Bug 2078634

Summary: CRI-O not killing Calico CNI stalled (zombie) processes.
Product: OpenShift Container Platform Reporter: Akash Dubey <adubey>
Component: NodeAssignee: Peter Hunt <pehunt>
Node sub component: CRI-O QA Contact: Sunil Choudhary <schoudha>
Status: CLOSED ERRATA Docs Contact:
Severity: high    
Priority: high CC: aos-bugs, mmarkand, nagrawal, nclear, openshift-bugs-escalate, pehunt
Version: 4.6.z   
Target Milestone: ---   
Target Release: 4.11.0   
Hardware: x86_64   
OS: Unspecified   
Whiteboard:
Fixed In Version: Doc Type: No Doc Update
Doc Text:
Story Points: ---
Clone Of: Environment:
Last Closed: 2022-08-10 11:08:16 UTC Type: Bug
Regression: --- Mount Type: ---
Documentation: --- CRM:
Verified Versions: Category: ---
oVirt Team: --- RHEL 7.3 requirements from Atomic Host:
Cloudforms Team: --- Target Upstream Version:
Embargoed:
Bug Depends On:    
Bug Blocks: 2095405    
Attachments:
Description Flags
ps -aux - before and after deleting pod - This file shows the duplicate "bird" and "calcio-node" processes before and after deleting the calico-node pod none

Description Akash Dubey 2022-04-25 21:04:38 UTC
Created attachment 1874951 [details]
ps -aux - before and after deleting pod - This file shows the duplicate "bird" and "calcio-node" processes before and after deleting the calico-node pod

Description of problem:
Duplicate defunct Calico processes aren't being removed by CRI-O.
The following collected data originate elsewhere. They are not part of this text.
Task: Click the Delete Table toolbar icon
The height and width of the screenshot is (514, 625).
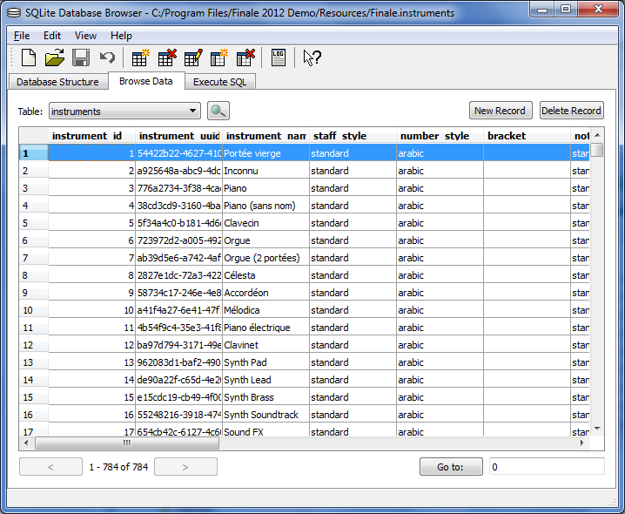Action: 166,58
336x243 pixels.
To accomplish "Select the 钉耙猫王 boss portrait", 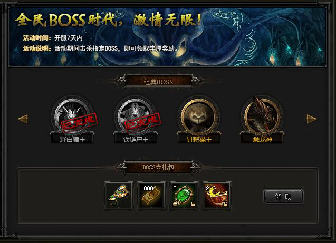I will (199, 116).
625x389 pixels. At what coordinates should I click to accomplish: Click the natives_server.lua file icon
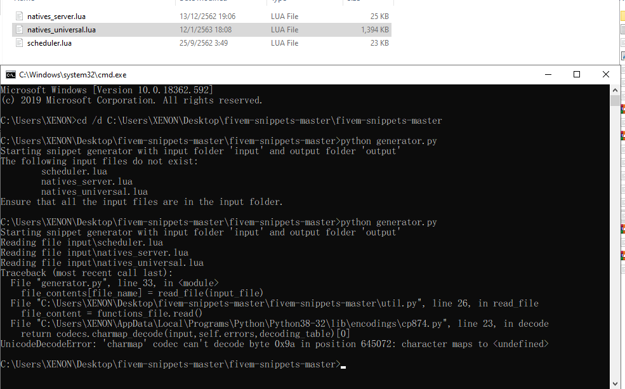click(19, 16)
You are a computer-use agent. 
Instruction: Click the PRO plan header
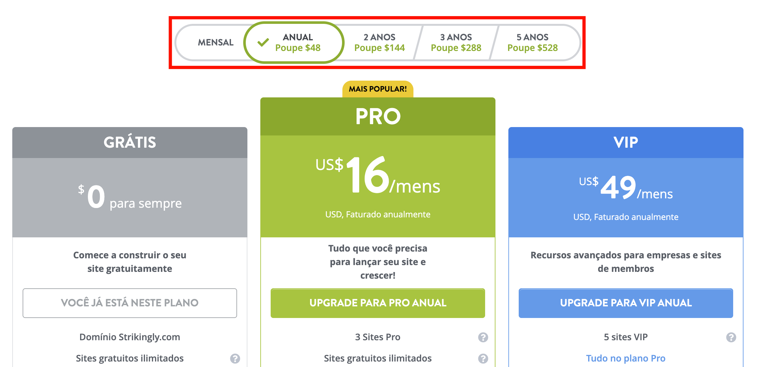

Version-Release number of selected component (if applicable):
Calico CNI v3.20 on OCP 4.6.26

How reproducible:
This issue is being faced on their cluster on above specified version

Steps to Reproduce:
1.
2.
3.

Actual results:
They are able to see a lot such processes --> bird/bird6
sh-4.4# ps -aux | grep bird
root 52098 0.0 0.0 10028 1432 ? Sl Mar23 4:21 bird6 -R -s /var/run/calico/bird6.ctl -d -c /etc/calico/confd/config/bird6.cfg
root 52099 0.1 0.0 11220 2412 ? Sl Mar23 14:41 bird -R -s /var/run/calico/bird.ctl -d -c /etc/calico/confd/config/bird.cfg

Expected results:
There shouldn't be defunct processes.

Additional info:
As a workaround they can fix the issue by manually deleting pods. But not sure for how long this fixed the issue.

We stated that all the processes within the container are to be managed by that container code & the writer of the container image is responsible for managing zombie processes. OCP will manage only processes as a part of the container & as per the restartPolicy for the pod & will delete the container & its associated processes when a container exits or is manually deleted.

Since Calico is our partner, they have opened a TSAConnect ticket with us to collaborate & have open-discussion on the issue.

Aadhil(Tigera Calico contact) on-call illustrated the defunct processes that should be within the container were actually being seen outside of the container. They probably might be due to the health check command but we (RH engineering) need to confirm this.

I am also attaching the ps outputs that Aadhil showed us on call. I request someone from engineering to join the call to have a better understanding of the issue.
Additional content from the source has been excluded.